De même, sur les carrières où nos interrogations sur les procédures de promotion de grade, exprimées en GT, restent entières. Pour la FSU, une revalorisation des salaires est indispensable pour maintenir l’attractivité de nos métiers, en particulier pour les plus précaires. L’augmentation prévisible du SMIC au 1 er juillet risque d’engloutir quelques échelons de plus en catégories C et B, effaçant davantage les déroulements de carrière, paupérisant un peu plus nombre de nos collègues des filières administratives et techniques. La FSU restera mobilisée pour obtenir des engagements dans les échéances à venir. Dans l’immédiat, avec le maintien du gel du point d’indice, l’avancement et les promotions sont la seule perspective d’amélioration salariale, la transparence est d’autant plus nécessaire pour les collègues concernés. Le flou organisé par le principe des LDG, leur respect perçu comme aléatoire, nécessitent pour la FSU d’en finir avec l’opacité qui entoure la mise en oeuvre des politiques de promotion. Elle rappelle l’intérêt de l’établissement de barèmes pour l’établissement de chaque tableau d’avancement. A défaut et dans l’immédiat, la FSU demande le respect strict des critères de départage inscrits aux LDG. Pour la promotion à la classe exceptionnelle, l’ajout d’un critère académique de « représentativité disciplinaire » n’a pas lieu d’être. C’est le contraire de l’équité car cela conduit à promouvoir des collègues plus jeunes, sans que les collègues ne bénéficient pour les années suivantes d’un réel gain indiciaire, à rebours des objectifs affichés.

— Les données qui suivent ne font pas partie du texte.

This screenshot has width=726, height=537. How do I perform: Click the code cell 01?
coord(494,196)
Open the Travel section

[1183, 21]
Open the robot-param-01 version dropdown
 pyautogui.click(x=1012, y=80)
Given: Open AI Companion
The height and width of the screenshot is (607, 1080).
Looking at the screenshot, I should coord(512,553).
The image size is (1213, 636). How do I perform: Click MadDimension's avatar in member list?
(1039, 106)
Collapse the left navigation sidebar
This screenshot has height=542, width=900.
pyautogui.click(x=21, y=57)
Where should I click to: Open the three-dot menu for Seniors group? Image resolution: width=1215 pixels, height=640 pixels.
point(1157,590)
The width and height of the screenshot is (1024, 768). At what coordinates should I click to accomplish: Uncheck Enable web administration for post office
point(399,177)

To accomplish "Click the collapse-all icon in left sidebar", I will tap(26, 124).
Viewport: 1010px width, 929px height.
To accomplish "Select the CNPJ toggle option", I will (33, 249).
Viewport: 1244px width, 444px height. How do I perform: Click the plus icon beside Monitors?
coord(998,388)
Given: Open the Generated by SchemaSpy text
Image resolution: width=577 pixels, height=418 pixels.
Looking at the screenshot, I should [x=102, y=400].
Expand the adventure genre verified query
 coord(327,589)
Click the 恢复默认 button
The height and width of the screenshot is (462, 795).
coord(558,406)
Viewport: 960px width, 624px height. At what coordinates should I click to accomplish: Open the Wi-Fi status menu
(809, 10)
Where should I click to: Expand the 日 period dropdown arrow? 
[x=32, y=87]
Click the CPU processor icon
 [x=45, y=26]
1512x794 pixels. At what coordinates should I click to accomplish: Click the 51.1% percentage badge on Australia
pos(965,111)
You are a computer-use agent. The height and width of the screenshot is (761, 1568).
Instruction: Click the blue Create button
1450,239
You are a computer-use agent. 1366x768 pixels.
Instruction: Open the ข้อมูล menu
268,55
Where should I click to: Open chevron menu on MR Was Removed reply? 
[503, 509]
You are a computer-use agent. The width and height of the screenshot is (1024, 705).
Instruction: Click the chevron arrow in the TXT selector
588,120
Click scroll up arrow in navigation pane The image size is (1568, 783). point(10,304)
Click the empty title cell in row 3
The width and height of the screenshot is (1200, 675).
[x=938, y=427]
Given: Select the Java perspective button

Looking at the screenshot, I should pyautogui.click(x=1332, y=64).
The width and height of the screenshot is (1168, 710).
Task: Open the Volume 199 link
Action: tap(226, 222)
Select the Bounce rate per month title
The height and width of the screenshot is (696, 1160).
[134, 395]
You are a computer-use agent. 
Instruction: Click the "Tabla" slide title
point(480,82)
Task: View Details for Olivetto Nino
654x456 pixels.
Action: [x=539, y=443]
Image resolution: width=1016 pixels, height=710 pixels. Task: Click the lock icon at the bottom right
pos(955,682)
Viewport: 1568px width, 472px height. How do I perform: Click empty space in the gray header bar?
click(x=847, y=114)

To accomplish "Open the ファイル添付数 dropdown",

Pour finir, les incertitudes sont importantes sur les conséquences de la réforme de la formation initiale.
La FSU tient à dénoncer la manière dont s’est passé l’épreuve du CRPE L3 qui s’est tenue jeudi 2 avril matin. L’ouverture des portes a eu lieu 50 minutes après l’heure annoncée, les candidates et les candidats ont dû attendre ces 50 minutes sous la pluie et sont entré.es trempé.es pour réaliser leur épreuve qui a commencé avec une demi-heure de retard !
Même si tout n’est pas calé, nous attendons aujourd’hui de premiers éclaircissements car c’est bien dans notre capacité à former et à recruter de nouveaux collègues désireux de faire vivre le service public et laïc d’éducation nationale que se joue l’avenir de notre système éducatif.